▶
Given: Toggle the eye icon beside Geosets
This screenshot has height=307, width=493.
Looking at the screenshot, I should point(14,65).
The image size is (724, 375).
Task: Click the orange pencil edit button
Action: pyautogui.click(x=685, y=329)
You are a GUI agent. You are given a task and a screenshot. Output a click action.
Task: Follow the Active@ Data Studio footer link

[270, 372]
◀
:: ABOUT THIS TASK ::
Could you set down exactly the lines above, from the one containing "This screenshot has height=307, width=493." through the last, including both and nothing else?

:: YOUR SOLUTION ::
This screenshot has height=307, width=493.
Looking at the screenshot, I should point(14,65).
The image size is (724, 375).
Task: Click the orange pencil edit button
Action: pyautogui.click(x=685, y=329)
You are a GUI agent. You are given a task and a screenshot. Output a click action.
Task: Follow the Active@ Data Studio footer link

[270, 372]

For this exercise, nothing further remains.